Linear Algebra – Intuition for Cross Product of Vector with Itself and Zero Vector

linear algebra

I'm having trouble intuiting the following two vector identities for any vector $\mathbf{v}$. I'm only asking about intuition here, and not about their proofs (which follow from definition of cross product):

$\color{green}{\mathbf{v}} \times \color{brown}{\mathbf{v}} = \mathbf{0} \tag{*}$

$\mathbf{v} \times \mathbf{0} = \mathbf{0} \tag{*}$

For (*), my intuition is that we want a vector that's perpendicular to both $\color{green}{\mathbf{v}}$ and $\color{brown}{\mathbf{v}}$. But this is the same vector, written out two times. Therefore, we want a vector that's perpendicular to just $\mathbf{v}$. Wouldn't there be infinitely many vectors that are perpendicular to any one vector? Why is it $\mathbf{0}$?

For (**), my intuition is that we want a vector that's perpendicular to both $\mathbf{v}$ and $\mathbf{0}$. Since $\mathbf{0}$ has magnitude $0$, therefore it doesn't exist "physically", so no vector can be perpendicular to it. I'm not sure about this, though.

Best Answer

A good way to understand this is perhaps by means of knowing what the magnitude of the cross product means. If you have two vectors $v$ and $w$, then their cross product $v \times w$ is a vector orthogonal to the plane spanned by $v$ and $w$ and with the magnitude being the area of the paralelogram that has the vectors as sides.
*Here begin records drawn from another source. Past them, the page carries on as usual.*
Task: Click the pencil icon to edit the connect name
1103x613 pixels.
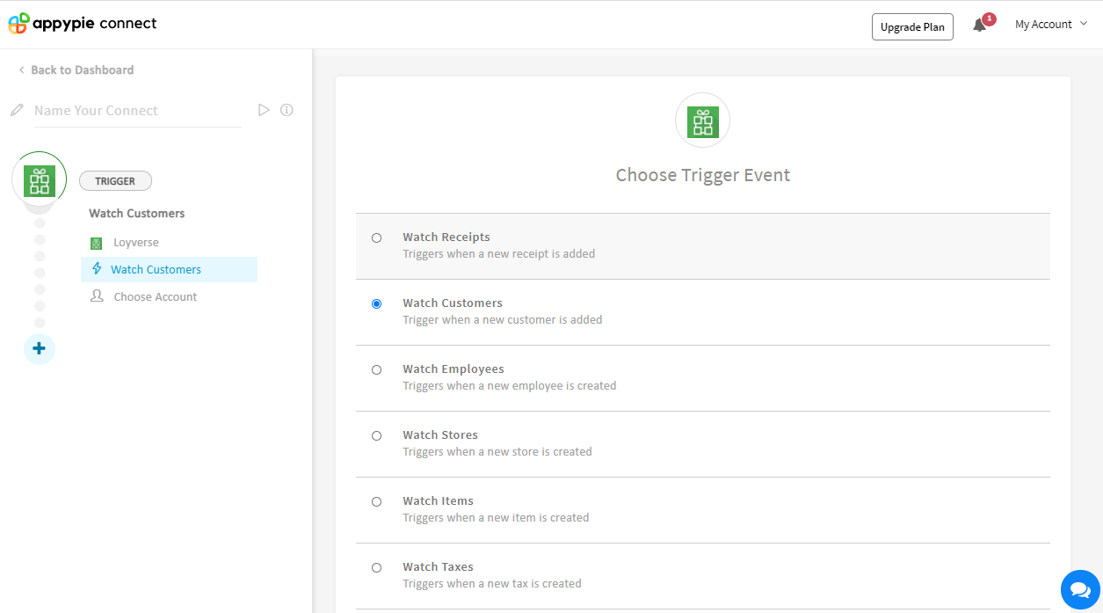Action: (x=17, y=111)
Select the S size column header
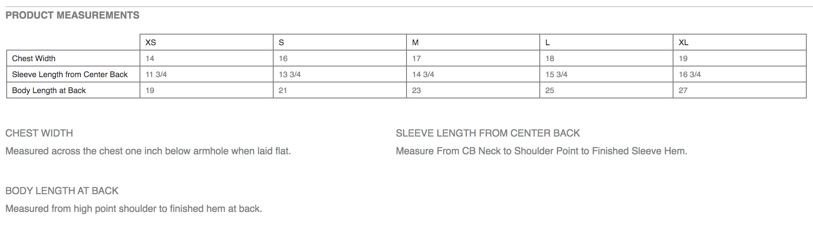The width and height of the screenshot is (813, 235). [x=281, y=43]
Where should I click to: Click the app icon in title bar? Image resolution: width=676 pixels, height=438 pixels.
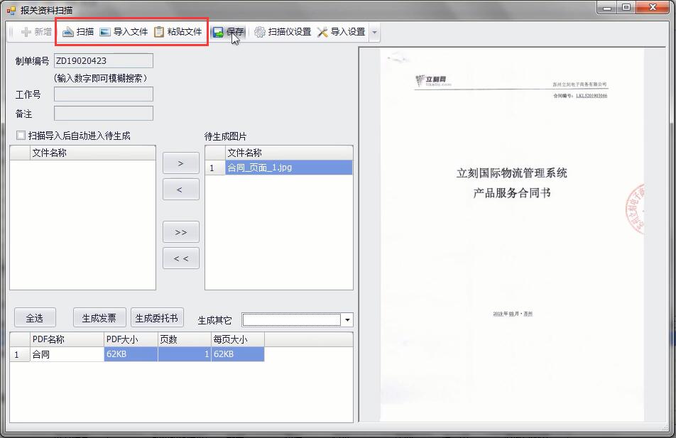coord(11,10)
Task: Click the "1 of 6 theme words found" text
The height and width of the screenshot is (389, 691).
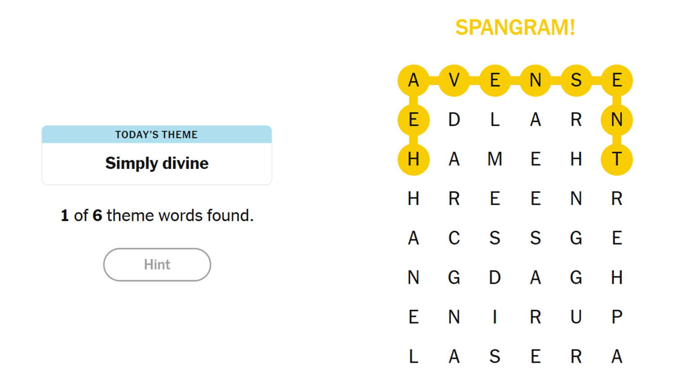Action: pos(157,216)
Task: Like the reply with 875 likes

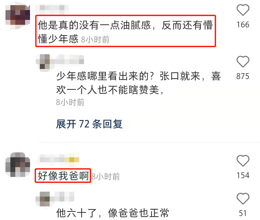Action: [243, 62]
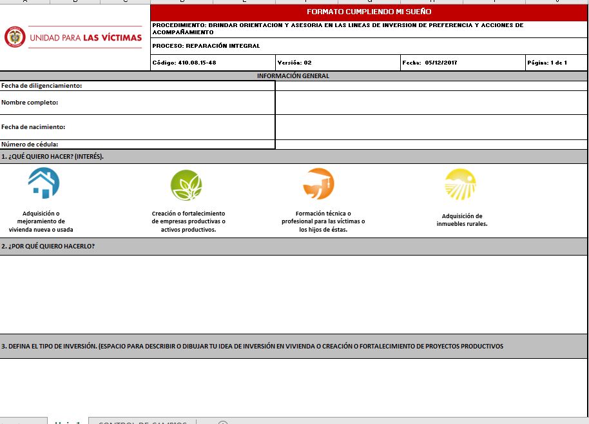Select the Fecha de nacimiento value cell
This screenshot has width=589, height=424.
pos(431,127)
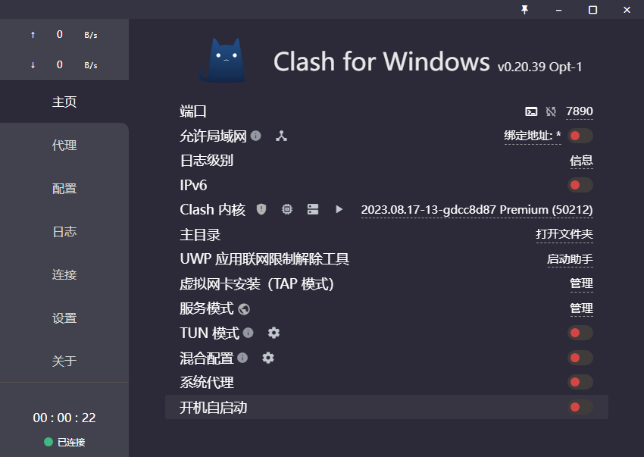Click the shield icon next to Clash 内核
This screenshot has width=644, height=457.
coord(261,210)
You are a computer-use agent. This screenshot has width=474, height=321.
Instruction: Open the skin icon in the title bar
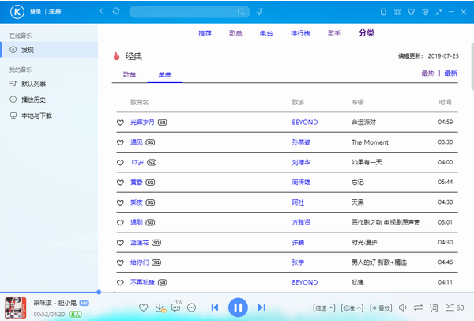tap(411, 12)
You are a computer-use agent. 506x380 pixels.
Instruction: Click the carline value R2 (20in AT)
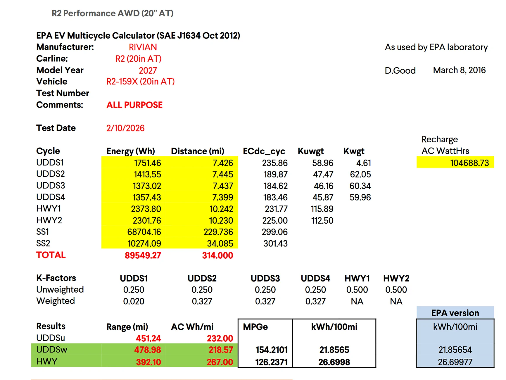[139, 59]
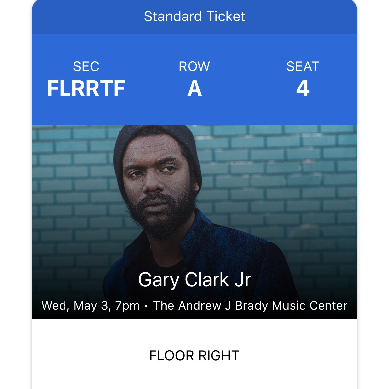Viewport: 389px width, 389px height.
Task: Open The Andrew J Brady Music Center venue
Action: [x=250, y=306]
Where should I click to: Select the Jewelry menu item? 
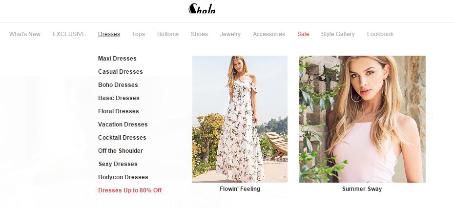230,34
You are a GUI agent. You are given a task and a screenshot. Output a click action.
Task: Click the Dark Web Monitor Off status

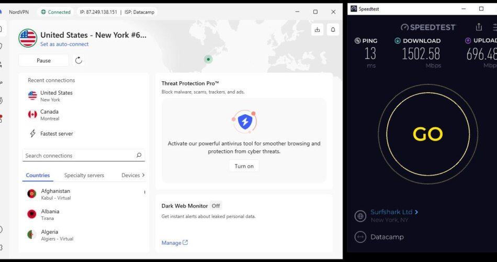(216, 206)
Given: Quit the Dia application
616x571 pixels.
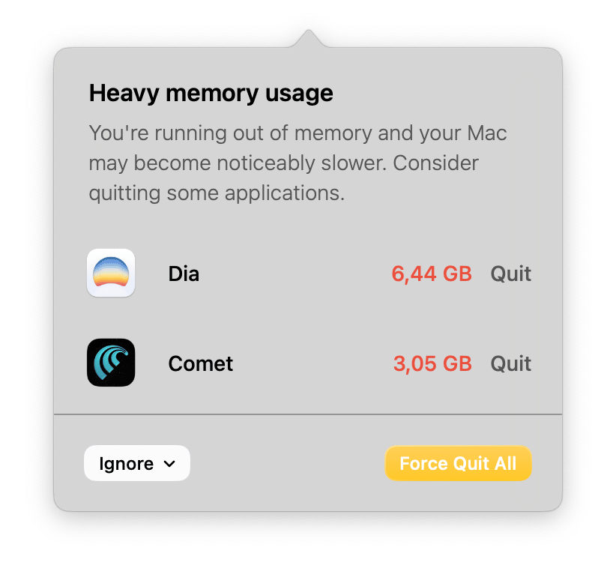Looking at the screenshot, I should 511,274.
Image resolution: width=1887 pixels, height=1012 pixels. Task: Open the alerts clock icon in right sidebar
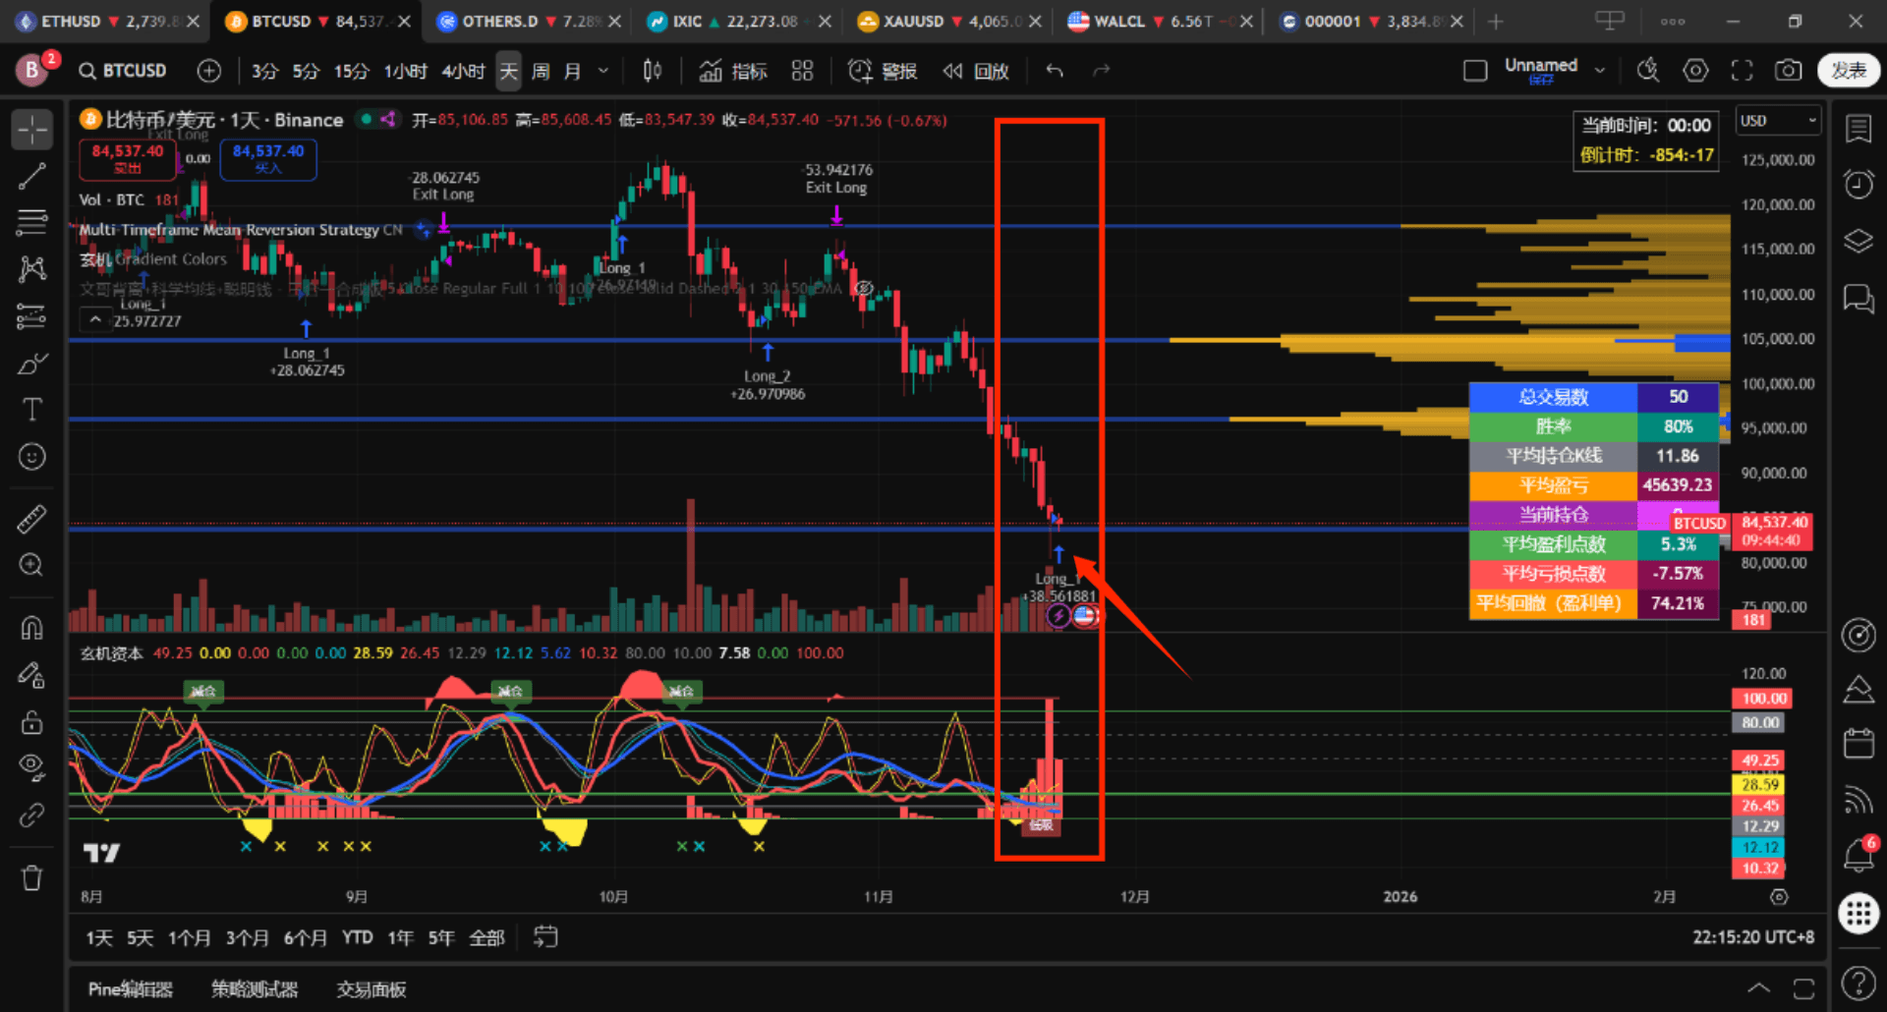[x=1858, y=184]
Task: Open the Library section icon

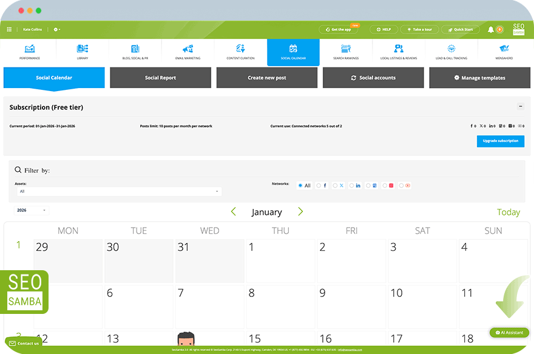Action: [x=83, y=49]
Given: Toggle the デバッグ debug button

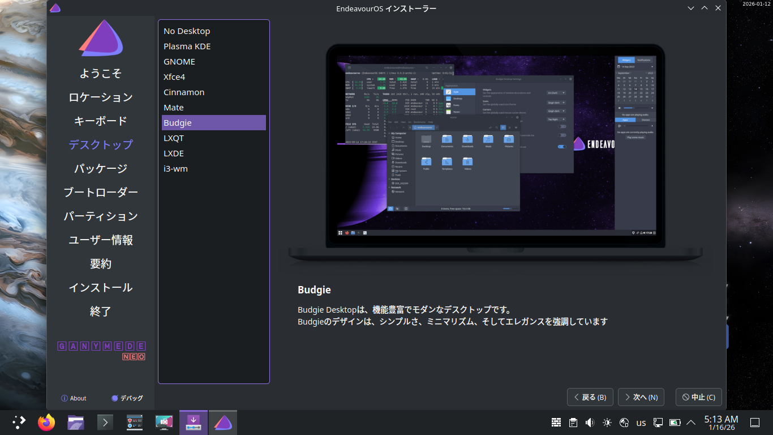Looking at the screenshot, I should (x=127, y=398).
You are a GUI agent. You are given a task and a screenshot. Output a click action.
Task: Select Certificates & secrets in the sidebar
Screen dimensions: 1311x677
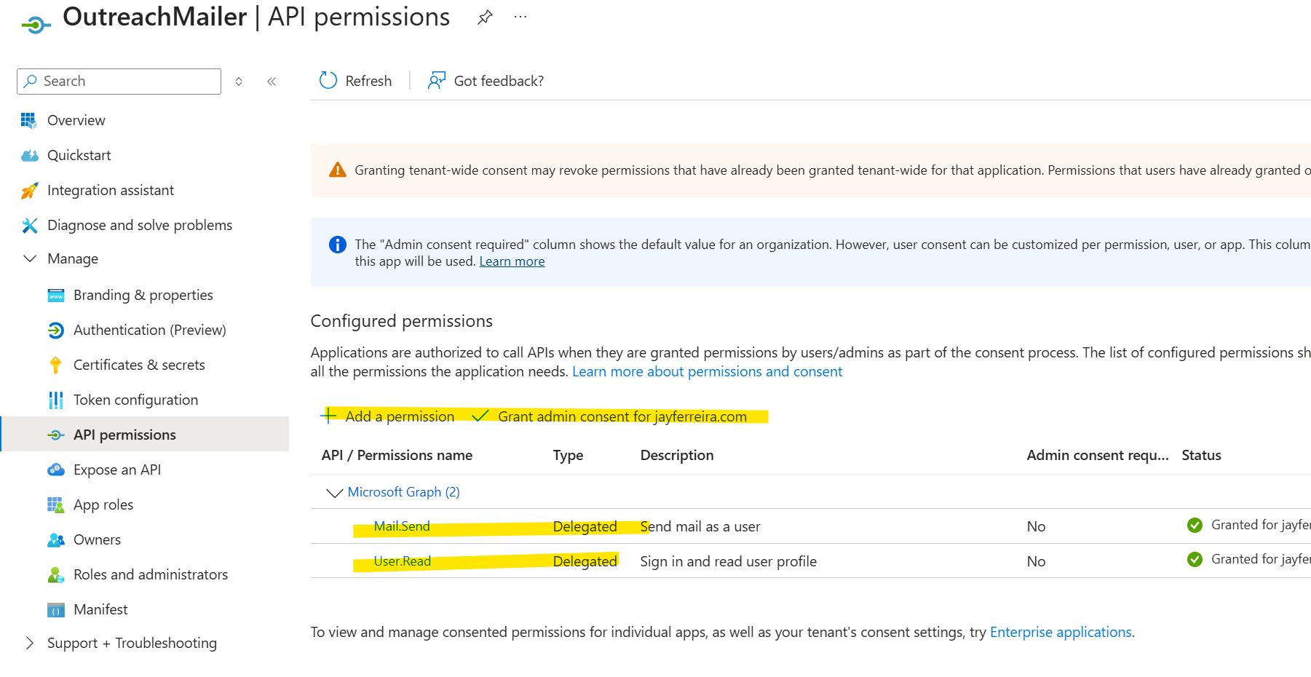coord(138,365)
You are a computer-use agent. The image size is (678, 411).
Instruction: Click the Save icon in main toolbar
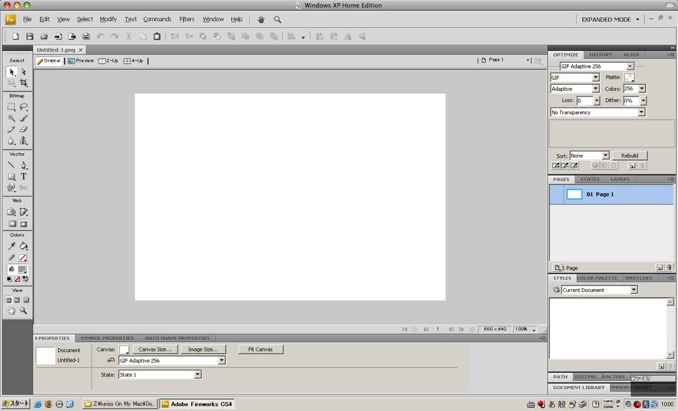[x=30, y=37]
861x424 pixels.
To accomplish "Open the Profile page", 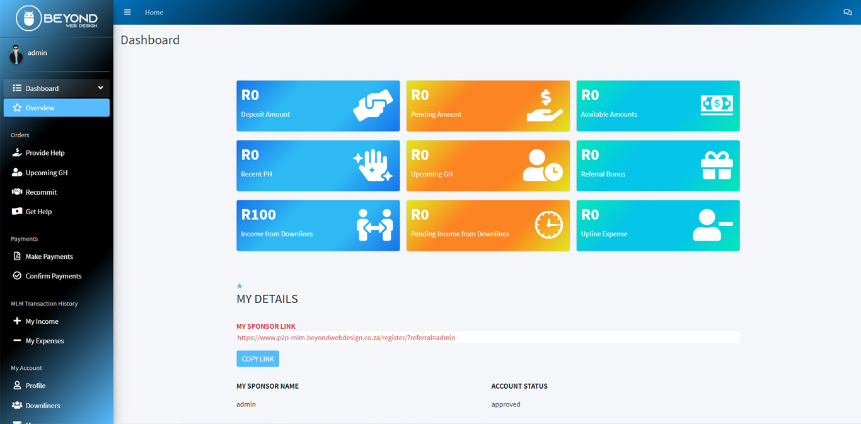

Now, if you get just the vector $v$ and compute $v \times v$ the magnitude of this thing should be the area of the paralelogram with $v$ and $v$ as sides. However this paralelogram is degenerate (speaking loosely, there's no paralelogram at all in truth), so that it's area should really be zero.

If you consider on the other hand $v\times 0$ this would be in magnitude the area of the paralelogram whose sides are $v$ and $0$, however, again this paralelogram is degenerate and should have no area, so that $v\times 0 $ should be really the null vector.